Quand les sirènes ont retenti mercredi à l'aube à Chypre, elles n'ont pas seulement rappelé aux Chypriotes-grecs l'invasion turque du 20 juillet 1974, mais aussi que le pays était au bord d'une crise politique et économique majeure.
Le président Demetris Christofias se débat pour éviter que son gouvernement ne se décompose à la suite de l'explosion le 11 juillet d'une cargaison d'armes sur une base navale, qui a fait 13 morts et détruit la principale centrale électrique du pays.
Deux ministres ont déjà démissionné, et un parti minoritaire au gouvernement menace de se retirer, tandis que des milliers de personnes manifestent tous les soirs pour dénoncer l'incompétence des autorités.
Le chagrin et la colère autour de l'explosion du "Lundi Noir", ont coïncidé avec la commémoration de l'invasion de 1974, qui a provoqué la partition de l'île en deux zones, grecque au sud, membre de l'Union européenne, et turque au nord, reconnue uniquement par Ankara.
"Nous sommes tous anéantis par la perte (des) 13 personnes", a déclaré M. Christofias au cours d'une cérémonie marquant cet anniversaire mardi soir, au moment où des forces antiémeutes empêchaient des manifestants de s'approcher des grilles du palais.
La crise intervient à mi-mandat, à un moment où la popularité et la crédibilité de M. Christofias étaient déjà sérieusement entamées. C'est désormais un président diminué qui doit tenter de maintenir à flot une économie menacée par les coupures d'électricité et des négociations de paix délicates avec le Nord.
"Il y a une énorme pression populaire pour qu'il démissionne", explique l'analyste Sofronis Sofroniou. "Sa position est intenable. Même s'il trouve une solution à la question chypriote, il ne sera pas capable de la vendre".
Les négociations relancées sous l'égide de l'ONU en 2008 n'ont pour l'instant permis aucun progrès tangible, et la communauté internationale s'impatiente.

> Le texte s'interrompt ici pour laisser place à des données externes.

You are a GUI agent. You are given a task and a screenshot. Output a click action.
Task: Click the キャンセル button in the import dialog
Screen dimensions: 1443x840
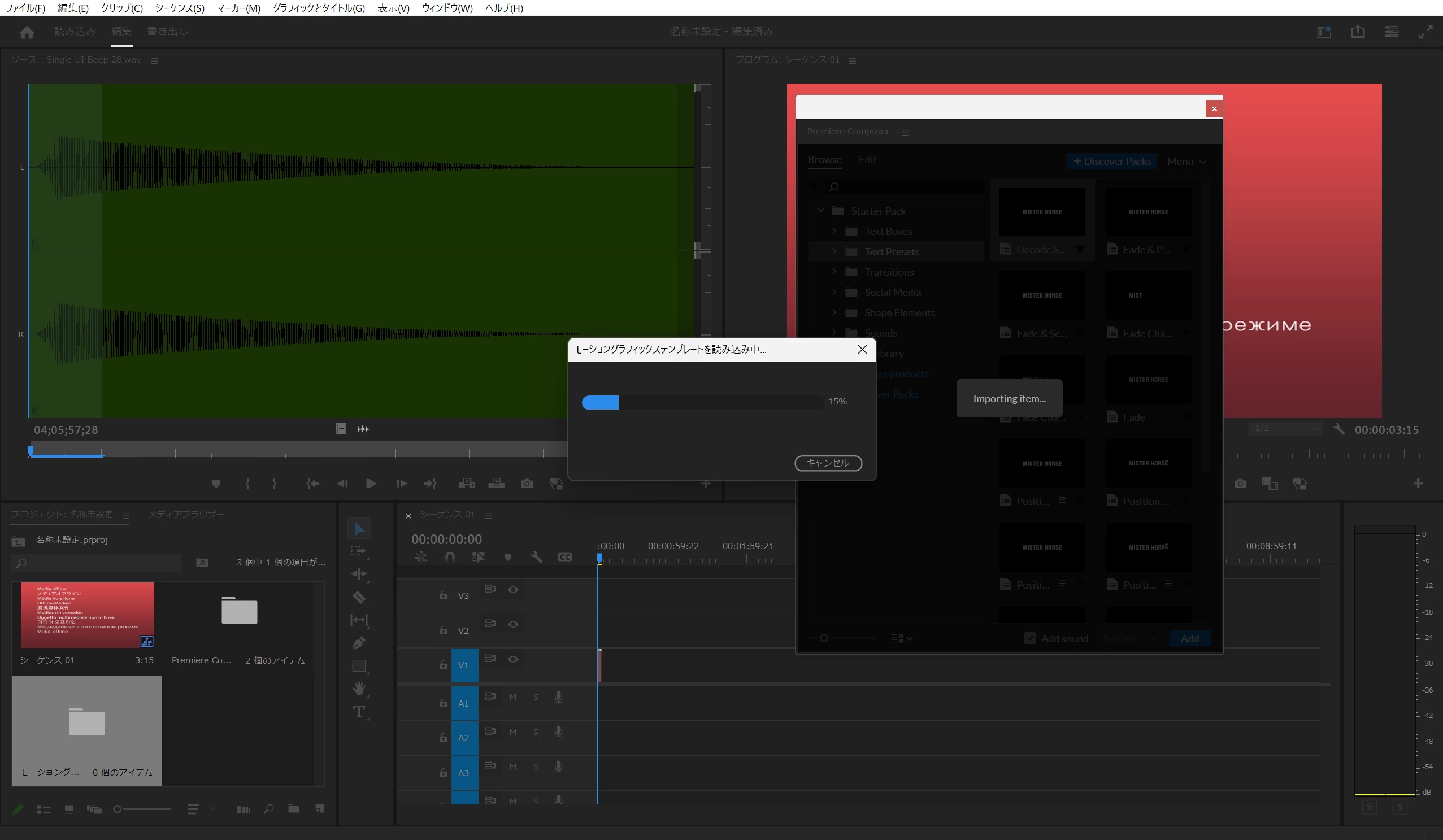click(x=828, y=463)
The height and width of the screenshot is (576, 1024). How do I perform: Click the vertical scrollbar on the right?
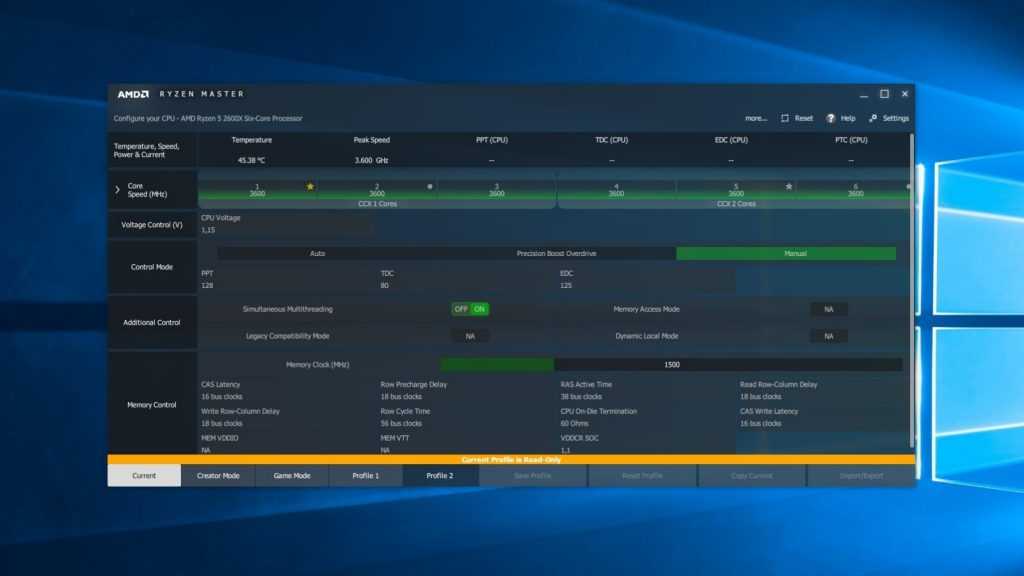(x=911, y=290)
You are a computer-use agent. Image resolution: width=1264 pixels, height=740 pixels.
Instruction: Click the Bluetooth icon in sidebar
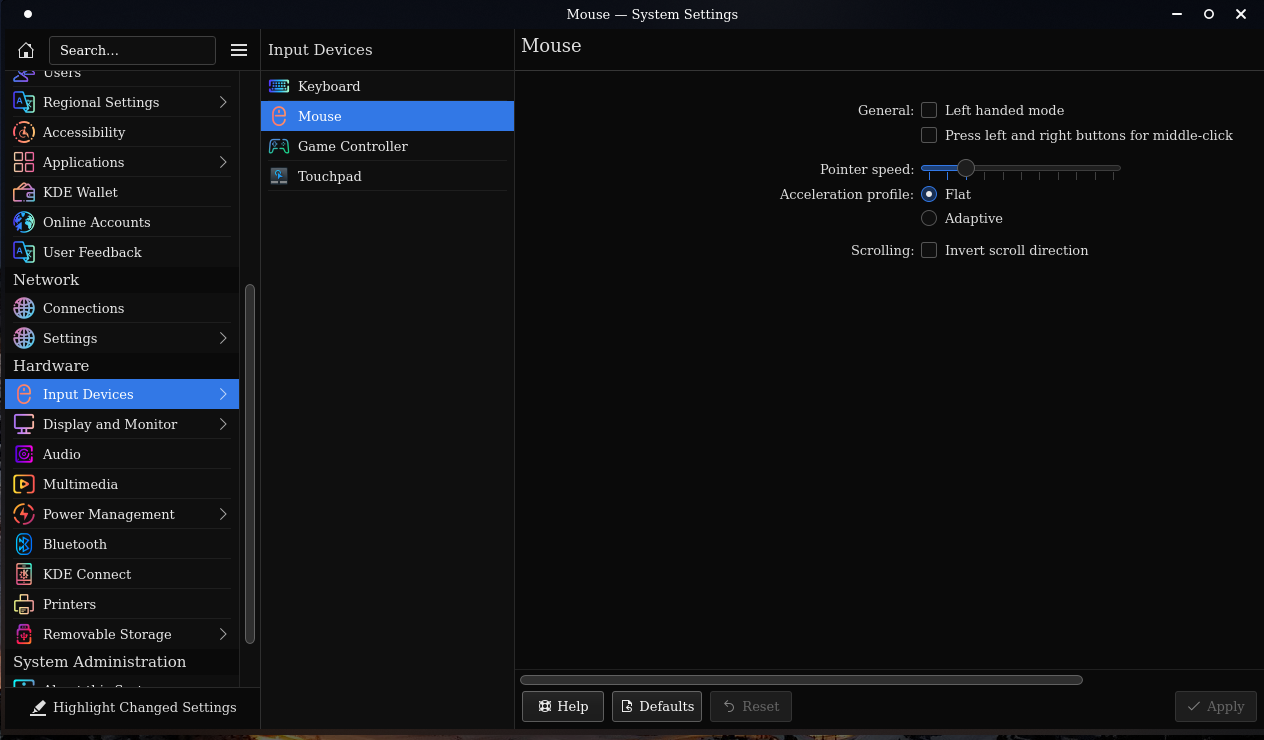(24, 544)
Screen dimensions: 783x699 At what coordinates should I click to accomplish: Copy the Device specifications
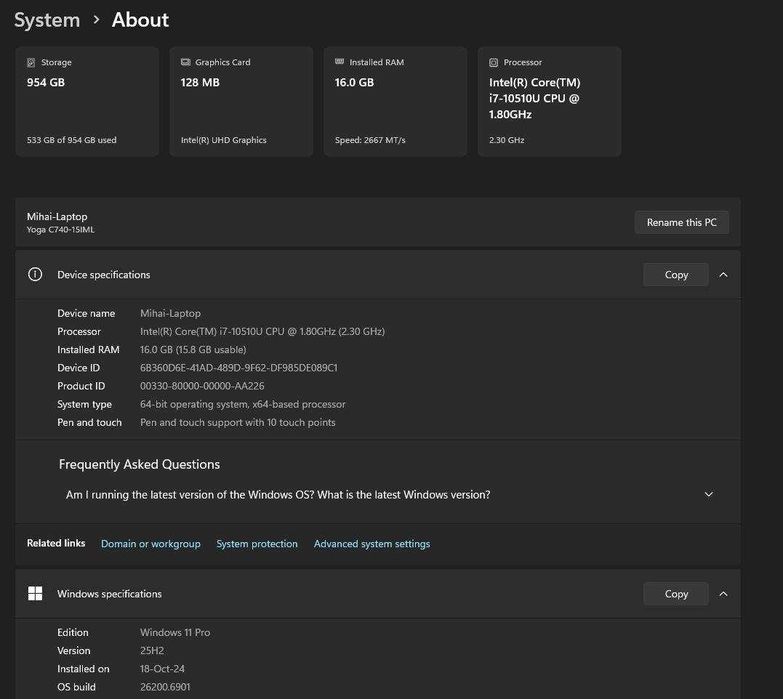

Le Premier ministre turc Recep Tayyip Erdogan, en visite mardi dans la partie turque (nord) de Chypre, a d'ailleurs envoyé un signal négatif en affirmant qu'il n'était plus question désormais de "faire des faveurs à Chypre".
L'ONU a donné jusqu'à octobre aux Chypriotes-grecs et aux Chypriotes-turcs pour obtenir des avancées dans l'espoir qu'une solution soit trouvée et approuvée par un double référendum avant que Chypre n'assume la présidence tournante de l'UE en juillet 2012.
Outre les difficultés politiques, M. Christofias doit faire face à une situation financière précaire. Le gouverneur de la banque centrale Athanasios Orphanides a averti que le pays devait à tout prix prendre immédiatement des "mesures draconiennes" s'il veut "éviter le pire", c'est-à-dire être contraint de requérir une aide financière à l'étranger.
"Je crois que l'économie est en état d'urgence, comparable à celui de 1974", dit-il, évoquant "le climat international défavorable, la difficulté à emprunter à l'extérieur et les conséquences économiques" de l'explosion.
La reconstruction de la centrale thermique, qui produisait 60% de l'électricité de l'île, et l'importation d'énergie entre-temps devraient coûter plus d'un milliard d'euros, selon des experts. Et la pénurie d'énergie pourrait aggraver encore le déficit budgétaire.
Sans compter que la décision d'importer de l'électricité des "territoires occupés" du Nord de l'île passe mal. L'archevêque Chrysostomos II, chef de la puissante Eglise orthodoxe de Chypre, a déclaré qu'il préférait "s'éclairer à la lanterne" plutôt que d'accepter l'électricité du Nord.